Un pilastro fondamentale della qualità e dell’autorevolezza scientifica raggiunta dalla manifestazione è rappresentato dalle reti di collaborazione intessute da Fuori le Mura APS, prima fra tutte la partnership con la Compagnia d’Arme Stratos.

​Fondata a Bari nel 1998 e costituita ufficialmente nel 2001, la Compagnia d’Arme Stratos costituisce da anni un punto di riferimento nazionale nella ricerca, nella ricostruzione e nella divulgazione storico-culturale, con uno sguardo privilegiato rivolto al Basso Medioevo e alle dinamiche geopolitiche e militari del Meridione normanno -svevo e angioino.

​Affiliata al C.E.R.S. (Consorzio Europeo di Rievocazione Storica) e rigorosamente aderente al R.I.R.S. (Regolamento Italiano per la Rievocazione Storica), la compagnia barese si distingue nel panorama italiano per l’impegno accademico — suggellato da collaborazioni con docenti ed enti di ricerca universitari — e per l’altissimo standard nella riproduzione di armi, armature, equipaggiamenti militari e accampamenti.

​La sinergia tra l’associazione sammarchese e la Compagnia d’Arme Stratos nasce dalla condivisione di un identico orizzonte culturale: restituire dignità storica alla rievocazione. Grazie a questa collaborazione, il pubblico che si raccoglie attorno alla Torre Angioina non si limita a osservare una rappresentazione plastica, ma entra in un contesto immersivo. Le postazioni didattiche, le dimostrazioni di combattimento storico, la tattica militare duecentesca e la gestione quotidiana dell’accampamento poggiano su solide basi documentarie, offrendo ai visitatori di ogni età un ponte diretto e critico con il passato medievale della Calabria.

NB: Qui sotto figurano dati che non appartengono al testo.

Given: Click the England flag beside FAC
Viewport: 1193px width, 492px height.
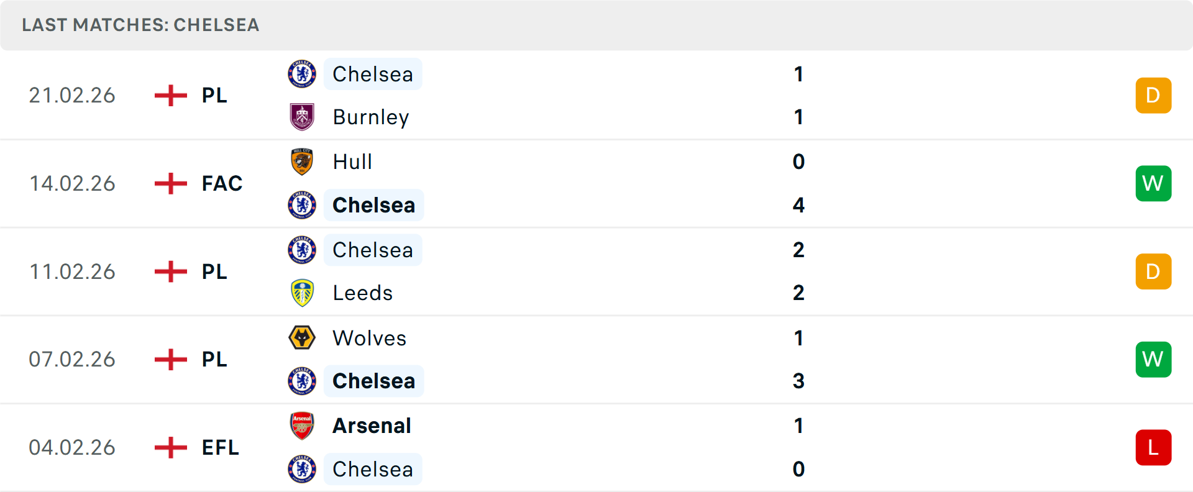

​Un modello di valorizzazione territoriale

Il successo de “La Torre Rievoca” dimostra come il patrimonio storico locale possa diventare motore di crescita culturale quando viene trattato con i crismi del rigore scientifico.

​Unendo momenti di approfondimento accademico — come le sessioni di studio ospitate nella Biblioteca Comunale dedicate alla public history e alle politiche di tutela museale — alle rievocazioni pratiche sul campo, l’Associazione Fuori le Mura APS e i suoi partner continuano a tracciare una strada virtuosa. San Marco Argentano si conferma così non solo custode di monumenti, ma laboratorio dinamico in cui la Torre Angioina torna finalmente a parlare alla comunità attraverso la forza di una divulgazione corretta e consapevole.